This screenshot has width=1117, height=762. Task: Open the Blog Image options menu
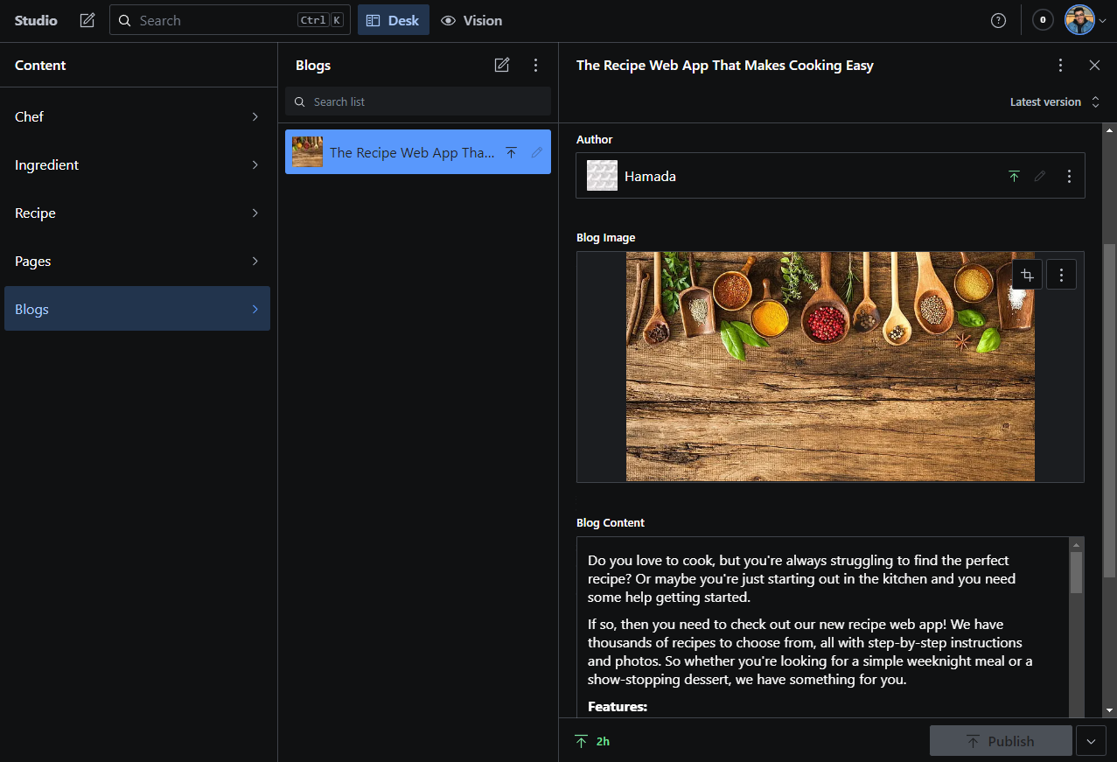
---
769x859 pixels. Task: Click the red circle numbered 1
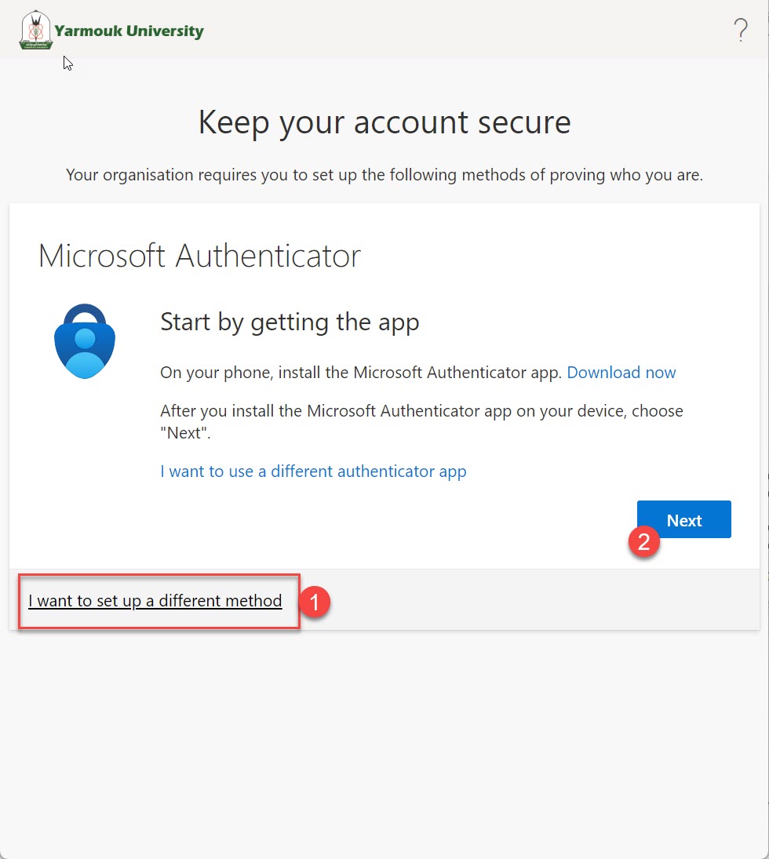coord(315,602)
--
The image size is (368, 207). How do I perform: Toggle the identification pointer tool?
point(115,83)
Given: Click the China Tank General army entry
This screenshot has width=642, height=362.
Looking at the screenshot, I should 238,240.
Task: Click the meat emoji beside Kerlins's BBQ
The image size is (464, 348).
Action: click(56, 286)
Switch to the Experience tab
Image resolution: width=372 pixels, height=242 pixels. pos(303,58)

**YOUR INSTRUCTIONS**
Please copy out every line from the one containing "The image size is (368, 207)." through the one containing "Image resolution: width=372", both included, without any changes.

**EXERCISE RESPONSE**
The image size is (368, 207). How do I perform: Toggle the identification pointer tool?
point(115,83)
Given: Click the China Tank General army entry
This screenshot has width=642, height=362.
Looking at the screenshot, I should 238,240.
Task: Click the meat emoji beside Kerlins's BBQ
The image size is (464, 348).
Action: click(56, 286)
Switch to the Experience tab
Image resolution: width=372 pixels, height=242 pixels. pos(303,58)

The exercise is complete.